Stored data
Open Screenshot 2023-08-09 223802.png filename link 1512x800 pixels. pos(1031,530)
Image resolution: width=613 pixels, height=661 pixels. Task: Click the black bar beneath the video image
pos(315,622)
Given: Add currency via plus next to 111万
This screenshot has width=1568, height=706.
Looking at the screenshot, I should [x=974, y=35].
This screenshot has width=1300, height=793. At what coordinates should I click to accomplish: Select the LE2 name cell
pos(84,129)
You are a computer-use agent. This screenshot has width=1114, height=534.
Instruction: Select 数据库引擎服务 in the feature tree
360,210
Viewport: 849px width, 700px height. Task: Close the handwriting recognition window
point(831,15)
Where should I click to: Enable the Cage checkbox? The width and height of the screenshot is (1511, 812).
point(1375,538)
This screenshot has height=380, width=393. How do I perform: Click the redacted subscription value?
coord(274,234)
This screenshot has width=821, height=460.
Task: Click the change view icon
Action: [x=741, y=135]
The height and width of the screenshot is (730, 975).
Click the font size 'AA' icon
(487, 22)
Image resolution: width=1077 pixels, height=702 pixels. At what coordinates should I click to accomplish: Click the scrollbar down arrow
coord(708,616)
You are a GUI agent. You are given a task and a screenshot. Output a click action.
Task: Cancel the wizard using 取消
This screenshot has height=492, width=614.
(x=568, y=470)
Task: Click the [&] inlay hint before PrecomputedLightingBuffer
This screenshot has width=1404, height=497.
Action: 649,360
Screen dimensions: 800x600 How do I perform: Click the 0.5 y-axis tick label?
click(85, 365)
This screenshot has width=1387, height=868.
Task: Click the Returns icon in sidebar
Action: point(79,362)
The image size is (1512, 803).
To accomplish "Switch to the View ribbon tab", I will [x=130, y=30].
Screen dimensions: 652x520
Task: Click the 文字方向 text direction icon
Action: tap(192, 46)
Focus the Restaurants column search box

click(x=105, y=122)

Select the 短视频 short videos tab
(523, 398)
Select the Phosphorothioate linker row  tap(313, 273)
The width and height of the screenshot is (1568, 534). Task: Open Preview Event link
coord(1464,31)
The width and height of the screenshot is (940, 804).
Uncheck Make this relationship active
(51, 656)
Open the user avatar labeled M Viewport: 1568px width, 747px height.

> Exercise
Send back each record exactly, and include them all.

> Output for this task
Open Screenshot 2023-08-09 223802.png filename link 1512x800 pixels. pos(1031,530)
Image resolution: width=613 pixels, height=661 pixels. Task: Click the black bar beneath the video image
pos(315,622)
Given: Add currency via plus next to 111万
This screenshot has width=1568, height=706.
Looking at the screenshot, I should [x=974, y=35].
This screenshot has width=1300, height=793. At what coordinates should I click to accomplish: Select the LE2 name cell
pos(84,129)
You are a computer-use agent. This screenshot has width=1114, height=534.
Instruction: Select 数据库引擎服务 in the feature tree
360,210
Viewport: 849px width, 700px height. Task: Close the handwriting recognition window
point(831,15)
Where should I click to: Enable the Cage checkbox? The width and height of the screenshot is (1511, 812).
point(1375,538)
This screenshot has height=380, width=393. How do I perform: Click the redacted subscription value?
coord(274,234)
This screenshot has width=821, height=460.
Task: Click the change view icon
Action: [x=741, y=135]
The height and width of the screenshot is (730, 975).
Click the font size 'AA' icon
(487, 22)
Image resolution: width=1077 pixels, height=702 pixels. At what coordinates should I click to accomplish: Click the scrollbar down arrow
coord(708,616)
You are a GUI agent. You are given a task and a screenshot. Output a click action.
Task: Cancel the wizard using 取消
This screenshot has height=492, width=614.
(x=568, y=470)
Task: Click the [&] inlay hint before PrecomputedLightingBuffer
This screenshot has width=1404, height=497.
Action: 649,360
Screen dimensions: 800x600 How do I perform: Click the 0.5 y-axis tick label?
click(85, 365)
This screenshot has width=1387, height=868.
Task: Click the Returns icon in sidebar
Action: point(79,362)
The image size is (1512, 803).
To accomplish "Switch to the View ribbon tab", I will [x=130, y=30].
Screen dimensions: 652x520
Task: Click the 文字方向 text direction icon
Action: tap(192, 46)
Focus the Restaurants column search box

click(x=105, y=122)

Select the 短视频 short videos tab
(523, 398)
Select the Phosphorothioate linker row  tap(313, 273)
The width and height of the screenshot is (1568, 534). Task: Open Preview Event link
coord(1464,31)
The width and height of the screenshot is (940, 804).
Uncheck Make this relationship active
(51, 656)
Open the user avatar labeled M Viewport: 1568px width, 747px height.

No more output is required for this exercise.